The previous post looked at a paradox with A/B testing: your final result may depend heavily on the order of your tests. This post looks at another problem with A/B testing: the inability to find interaction effects.
Suppose you’re debating between putting a photo of a car or a truck on your website, and you’re debating between whether the vehicle should be red or blue. You decide to use A/B testing, so you test whether customers prefer a red truck or a blue truck. They prefer the blue truck. Then you test whether customers prefer a blue truck or a blue car. They prefer the blue truck.
Maybe customers would prefer a red car best of all, but you didn’t test that option. By testing vehicle type and color separately, you didn’t learn about the interaction of vehicle type and color. As Andrew Gelman and Jennifer Hill put it ,
Interactions can be important. In practice, inputs that have large main effects also tend to have large interactions with other inputs. (However, small main effects do not preclude the possibility of large interactions.)

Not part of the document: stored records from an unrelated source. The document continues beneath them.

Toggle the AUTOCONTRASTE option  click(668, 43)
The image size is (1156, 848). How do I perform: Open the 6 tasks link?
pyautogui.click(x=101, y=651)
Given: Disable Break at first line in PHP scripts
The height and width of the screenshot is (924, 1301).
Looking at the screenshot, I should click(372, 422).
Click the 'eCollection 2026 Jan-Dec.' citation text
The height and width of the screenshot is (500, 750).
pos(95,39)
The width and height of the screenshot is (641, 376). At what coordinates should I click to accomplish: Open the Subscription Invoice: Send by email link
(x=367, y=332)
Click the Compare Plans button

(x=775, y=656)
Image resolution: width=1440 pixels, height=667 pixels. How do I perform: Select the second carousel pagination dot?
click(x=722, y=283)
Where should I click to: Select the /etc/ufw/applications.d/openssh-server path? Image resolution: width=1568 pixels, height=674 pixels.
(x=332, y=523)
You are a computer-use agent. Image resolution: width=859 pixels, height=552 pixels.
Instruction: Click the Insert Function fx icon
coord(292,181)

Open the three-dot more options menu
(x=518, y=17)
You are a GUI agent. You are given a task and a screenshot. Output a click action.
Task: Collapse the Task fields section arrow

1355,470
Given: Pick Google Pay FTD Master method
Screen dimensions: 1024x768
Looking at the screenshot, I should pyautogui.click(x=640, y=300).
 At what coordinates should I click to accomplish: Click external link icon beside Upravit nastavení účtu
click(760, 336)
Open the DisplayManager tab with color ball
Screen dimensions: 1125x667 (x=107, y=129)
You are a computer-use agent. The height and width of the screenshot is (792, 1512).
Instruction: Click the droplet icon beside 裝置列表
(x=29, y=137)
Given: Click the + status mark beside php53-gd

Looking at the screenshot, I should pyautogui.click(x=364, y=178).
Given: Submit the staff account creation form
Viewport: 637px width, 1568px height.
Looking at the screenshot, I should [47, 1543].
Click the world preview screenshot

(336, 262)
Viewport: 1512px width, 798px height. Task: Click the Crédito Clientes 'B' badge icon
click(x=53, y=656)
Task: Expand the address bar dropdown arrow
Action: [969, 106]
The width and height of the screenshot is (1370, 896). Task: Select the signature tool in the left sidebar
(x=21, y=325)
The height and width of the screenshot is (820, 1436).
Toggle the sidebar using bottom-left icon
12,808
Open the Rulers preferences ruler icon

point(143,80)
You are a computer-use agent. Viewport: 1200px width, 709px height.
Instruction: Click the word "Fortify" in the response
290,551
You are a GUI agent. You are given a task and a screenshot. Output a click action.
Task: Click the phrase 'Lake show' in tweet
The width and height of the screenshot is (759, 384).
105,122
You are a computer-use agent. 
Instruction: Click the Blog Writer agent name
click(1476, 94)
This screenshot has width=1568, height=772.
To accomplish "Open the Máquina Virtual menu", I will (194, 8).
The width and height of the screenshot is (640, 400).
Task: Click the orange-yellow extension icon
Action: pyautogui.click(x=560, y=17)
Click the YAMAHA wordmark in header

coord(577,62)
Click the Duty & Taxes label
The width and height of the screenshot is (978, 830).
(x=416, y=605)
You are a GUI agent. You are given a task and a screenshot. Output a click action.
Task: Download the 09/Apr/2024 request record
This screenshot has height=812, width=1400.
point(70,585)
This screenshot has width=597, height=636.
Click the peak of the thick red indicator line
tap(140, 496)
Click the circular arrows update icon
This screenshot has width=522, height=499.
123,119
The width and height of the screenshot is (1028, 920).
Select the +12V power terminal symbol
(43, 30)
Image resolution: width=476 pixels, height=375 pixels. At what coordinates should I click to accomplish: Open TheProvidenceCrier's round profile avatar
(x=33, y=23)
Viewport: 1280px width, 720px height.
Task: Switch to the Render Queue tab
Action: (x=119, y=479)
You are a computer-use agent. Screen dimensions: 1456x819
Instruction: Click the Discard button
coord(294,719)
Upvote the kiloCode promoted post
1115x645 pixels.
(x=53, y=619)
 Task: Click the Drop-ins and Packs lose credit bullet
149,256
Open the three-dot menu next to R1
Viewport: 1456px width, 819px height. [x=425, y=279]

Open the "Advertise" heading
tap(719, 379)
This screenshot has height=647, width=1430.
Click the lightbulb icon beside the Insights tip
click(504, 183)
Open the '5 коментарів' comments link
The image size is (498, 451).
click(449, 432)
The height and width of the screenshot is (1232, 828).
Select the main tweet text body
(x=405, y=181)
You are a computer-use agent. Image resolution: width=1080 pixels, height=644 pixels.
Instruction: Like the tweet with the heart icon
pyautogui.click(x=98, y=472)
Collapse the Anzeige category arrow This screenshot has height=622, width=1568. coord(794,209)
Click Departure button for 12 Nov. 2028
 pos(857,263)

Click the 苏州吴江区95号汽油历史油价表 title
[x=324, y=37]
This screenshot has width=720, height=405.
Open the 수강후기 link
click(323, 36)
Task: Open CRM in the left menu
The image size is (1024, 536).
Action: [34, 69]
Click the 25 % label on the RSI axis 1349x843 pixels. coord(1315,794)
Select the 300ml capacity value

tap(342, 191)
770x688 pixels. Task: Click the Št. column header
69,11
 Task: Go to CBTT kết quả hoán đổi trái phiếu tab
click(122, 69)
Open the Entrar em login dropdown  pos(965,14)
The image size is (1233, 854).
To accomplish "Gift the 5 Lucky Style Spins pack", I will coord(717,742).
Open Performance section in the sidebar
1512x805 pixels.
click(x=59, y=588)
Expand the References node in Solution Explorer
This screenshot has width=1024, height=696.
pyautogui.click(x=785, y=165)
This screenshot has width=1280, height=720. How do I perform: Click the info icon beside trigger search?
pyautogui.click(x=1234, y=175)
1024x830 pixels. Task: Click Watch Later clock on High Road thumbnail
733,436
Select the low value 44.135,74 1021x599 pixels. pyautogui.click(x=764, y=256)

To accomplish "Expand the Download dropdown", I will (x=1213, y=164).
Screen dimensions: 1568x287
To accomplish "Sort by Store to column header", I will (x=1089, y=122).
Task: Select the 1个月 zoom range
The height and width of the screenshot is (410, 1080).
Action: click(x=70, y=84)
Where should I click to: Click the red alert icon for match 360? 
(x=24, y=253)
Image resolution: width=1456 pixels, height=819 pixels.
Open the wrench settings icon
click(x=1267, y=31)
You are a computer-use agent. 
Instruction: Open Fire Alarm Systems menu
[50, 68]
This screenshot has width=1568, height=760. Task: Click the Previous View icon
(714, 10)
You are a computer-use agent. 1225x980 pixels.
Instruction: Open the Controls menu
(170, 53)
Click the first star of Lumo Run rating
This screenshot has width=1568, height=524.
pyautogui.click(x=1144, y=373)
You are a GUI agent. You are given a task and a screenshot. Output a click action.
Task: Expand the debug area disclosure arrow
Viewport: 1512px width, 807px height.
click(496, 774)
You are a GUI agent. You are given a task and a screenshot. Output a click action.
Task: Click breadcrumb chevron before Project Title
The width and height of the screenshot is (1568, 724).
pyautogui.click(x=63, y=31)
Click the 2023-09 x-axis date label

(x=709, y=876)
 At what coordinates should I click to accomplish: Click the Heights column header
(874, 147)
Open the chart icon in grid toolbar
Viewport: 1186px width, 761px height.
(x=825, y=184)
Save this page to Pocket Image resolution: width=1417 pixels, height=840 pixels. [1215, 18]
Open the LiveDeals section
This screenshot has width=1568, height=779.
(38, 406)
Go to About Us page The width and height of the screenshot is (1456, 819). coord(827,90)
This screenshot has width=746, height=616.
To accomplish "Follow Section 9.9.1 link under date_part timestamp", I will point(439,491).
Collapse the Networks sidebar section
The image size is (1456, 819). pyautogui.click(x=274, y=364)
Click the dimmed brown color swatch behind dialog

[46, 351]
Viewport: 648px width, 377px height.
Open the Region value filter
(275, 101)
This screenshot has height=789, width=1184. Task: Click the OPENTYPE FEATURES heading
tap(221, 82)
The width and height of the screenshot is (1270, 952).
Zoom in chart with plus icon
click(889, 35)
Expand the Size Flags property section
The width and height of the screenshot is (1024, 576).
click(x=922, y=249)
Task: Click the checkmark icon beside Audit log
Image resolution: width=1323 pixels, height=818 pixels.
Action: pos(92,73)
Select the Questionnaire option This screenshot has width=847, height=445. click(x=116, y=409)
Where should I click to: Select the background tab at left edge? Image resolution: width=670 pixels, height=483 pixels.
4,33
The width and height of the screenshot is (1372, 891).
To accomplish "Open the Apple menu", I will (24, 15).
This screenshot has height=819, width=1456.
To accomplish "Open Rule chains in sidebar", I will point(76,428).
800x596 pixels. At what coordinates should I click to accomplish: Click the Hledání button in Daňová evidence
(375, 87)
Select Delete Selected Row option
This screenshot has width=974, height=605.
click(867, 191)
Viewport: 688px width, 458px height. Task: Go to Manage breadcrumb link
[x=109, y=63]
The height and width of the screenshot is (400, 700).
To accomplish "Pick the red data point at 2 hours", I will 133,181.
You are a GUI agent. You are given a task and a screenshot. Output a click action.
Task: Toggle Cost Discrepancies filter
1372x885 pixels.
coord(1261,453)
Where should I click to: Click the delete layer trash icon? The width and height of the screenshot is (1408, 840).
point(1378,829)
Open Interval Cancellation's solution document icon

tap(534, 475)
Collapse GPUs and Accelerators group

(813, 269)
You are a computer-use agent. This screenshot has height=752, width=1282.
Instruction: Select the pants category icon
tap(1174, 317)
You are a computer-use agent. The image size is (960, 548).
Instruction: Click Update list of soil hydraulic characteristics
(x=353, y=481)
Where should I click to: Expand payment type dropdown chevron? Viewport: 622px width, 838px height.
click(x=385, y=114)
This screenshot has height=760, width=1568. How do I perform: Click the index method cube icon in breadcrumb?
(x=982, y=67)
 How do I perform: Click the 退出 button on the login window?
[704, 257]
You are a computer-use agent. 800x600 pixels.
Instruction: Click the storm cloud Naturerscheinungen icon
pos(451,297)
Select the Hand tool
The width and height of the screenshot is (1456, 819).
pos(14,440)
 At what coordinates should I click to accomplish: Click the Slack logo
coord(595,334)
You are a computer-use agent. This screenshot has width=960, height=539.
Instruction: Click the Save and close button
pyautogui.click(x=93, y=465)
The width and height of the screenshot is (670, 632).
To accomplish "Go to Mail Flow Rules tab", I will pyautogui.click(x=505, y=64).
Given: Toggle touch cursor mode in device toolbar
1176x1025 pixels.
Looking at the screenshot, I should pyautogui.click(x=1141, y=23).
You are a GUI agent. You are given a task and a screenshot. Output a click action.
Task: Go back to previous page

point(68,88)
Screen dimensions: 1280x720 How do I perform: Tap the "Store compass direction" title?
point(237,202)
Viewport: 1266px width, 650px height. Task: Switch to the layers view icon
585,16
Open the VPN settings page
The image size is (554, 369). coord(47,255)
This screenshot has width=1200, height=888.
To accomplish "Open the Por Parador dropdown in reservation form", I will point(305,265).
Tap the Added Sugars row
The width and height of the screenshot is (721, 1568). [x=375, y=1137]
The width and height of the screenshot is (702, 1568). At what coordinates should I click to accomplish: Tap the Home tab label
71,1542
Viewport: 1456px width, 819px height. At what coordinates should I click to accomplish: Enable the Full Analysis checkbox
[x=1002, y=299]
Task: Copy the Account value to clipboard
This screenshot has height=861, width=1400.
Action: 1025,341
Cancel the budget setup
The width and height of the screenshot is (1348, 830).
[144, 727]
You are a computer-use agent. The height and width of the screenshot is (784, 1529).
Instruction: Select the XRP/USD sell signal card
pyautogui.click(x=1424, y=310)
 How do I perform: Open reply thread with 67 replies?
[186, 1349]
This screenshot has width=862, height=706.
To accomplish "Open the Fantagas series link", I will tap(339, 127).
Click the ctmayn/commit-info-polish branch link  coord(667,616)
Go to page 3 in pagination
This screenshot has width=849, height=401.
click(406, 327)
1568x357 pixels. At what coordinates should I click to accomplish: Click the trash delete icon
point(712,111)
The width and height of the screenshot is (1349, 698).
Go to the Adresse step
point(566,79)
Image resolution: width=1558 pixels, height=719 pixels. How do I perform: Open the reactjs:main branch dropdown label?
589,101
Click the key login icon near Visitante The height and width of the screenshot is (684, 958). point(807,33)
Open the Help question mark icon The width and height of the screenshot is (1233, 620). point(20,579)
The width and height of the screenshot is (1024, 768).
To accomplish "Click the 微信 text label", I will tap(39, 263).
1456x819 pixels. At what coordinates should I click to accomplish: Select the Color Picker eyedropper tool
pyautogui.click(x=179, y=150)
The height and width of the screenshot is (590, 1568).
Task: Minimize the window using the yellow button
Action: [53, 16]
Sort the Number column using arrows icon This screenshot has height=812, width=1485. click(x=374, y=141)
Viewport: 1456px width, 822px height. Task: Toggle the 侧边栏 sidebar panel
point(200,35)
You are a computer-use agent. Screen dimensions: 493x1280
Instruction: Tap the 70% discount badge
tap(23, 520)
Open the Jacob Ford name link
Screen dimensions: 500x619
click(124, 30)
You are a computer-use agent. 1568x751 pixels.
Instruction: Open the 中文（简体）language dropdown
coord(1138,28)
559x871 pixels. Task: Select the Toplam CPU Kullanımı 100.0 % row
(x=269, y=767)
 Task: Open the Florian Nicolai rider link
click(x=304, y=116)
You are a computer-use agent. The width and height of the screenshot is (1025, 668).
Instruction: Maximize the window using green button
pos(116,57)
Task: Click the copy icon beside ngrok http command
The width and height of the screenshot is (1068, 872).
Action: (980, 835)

Notice that sample size is not the issue. Suppose you tested the red truck against the blue truck with 1000 users and found that 88.2% preferred the blue truck. You can be quite confident that users prefer the blue truck to the red truck. Suppose you also used 1000 users to test the blue truck against the blue car and this time 73.5% preferred the blue truck. Again you can be confident in your results. But you failed to learn something that you might have learned if you’d split 100 users between four options: red truck, blue truck, red car, blue car.
This is an example of a factorial design, testing all combinations of the factors involved. Factorial designs seem impractical because the number of combinations can grow very quickly as the number of factors increases. But if it’s not practical to test all combinations of 10 factors, for example, that doesn’t mean that it’s impractical to test all combinations of two factors, as in the example above. It is often practical to use a full factorial design for a moderate number of factors, and to use a fractional factorial design with more factors.
If you only test one factor at a time, you’re betting that interaction effects don’t matter. Maybe you’re right, and you can optimize your design by optimizing each variable separately. But if you’re wrong, you won’t know.
The advantage of A/B tests is that they can often be done rapidly. Blue or red? Blue. Car or truck? Truck. Done. Now let’s test something else.
If the only options were between a rapid succession of tests of one factor at a time or one big, complicated statistical test of everything, speed might win. But there’s another possibility: a rapid succession of slightly more sophisticated tests.
Suppose you have 9 factors that you’re interested in, and you understandably don’t want to test several replications of 29 = 512 possibilities. You might start out with a (fractional) factorial design of 5 of the factors. Say that only one of these factors seems to make much difference, no matter what you pair it with. Next you do another experiment testing 5 factors at a time, the winner of the first experiment and the 4 factors you haven’t tested yet. This lets you do two small experiments rather than one big one.
Note that in this example you’re assuming that the factors that didn’t matter in the first experiment wouldn’t have important interactions with the factors in the second experiment. And your assumption might be wrong. But you’re making an educated guess, based on data from the first experiment. This is less than ideal, but it’s better than the alternative of testing every factor one at a time, assuming that no interactions matter. Assuming that some interactions don’t matter, based on data, is better than making a blanket assumption that no interactions matter, based on no data.
Testing more than one factor at a time can be efficient for screening as well as for finding interactions. It can help you narrow in on the variables you need to test more thoroughly.
 Andrew Gelman and Jennifer Hill. Data Analysis Using Regression and Multilevel/Hierarchical Models. Cambridge University Press, 2007.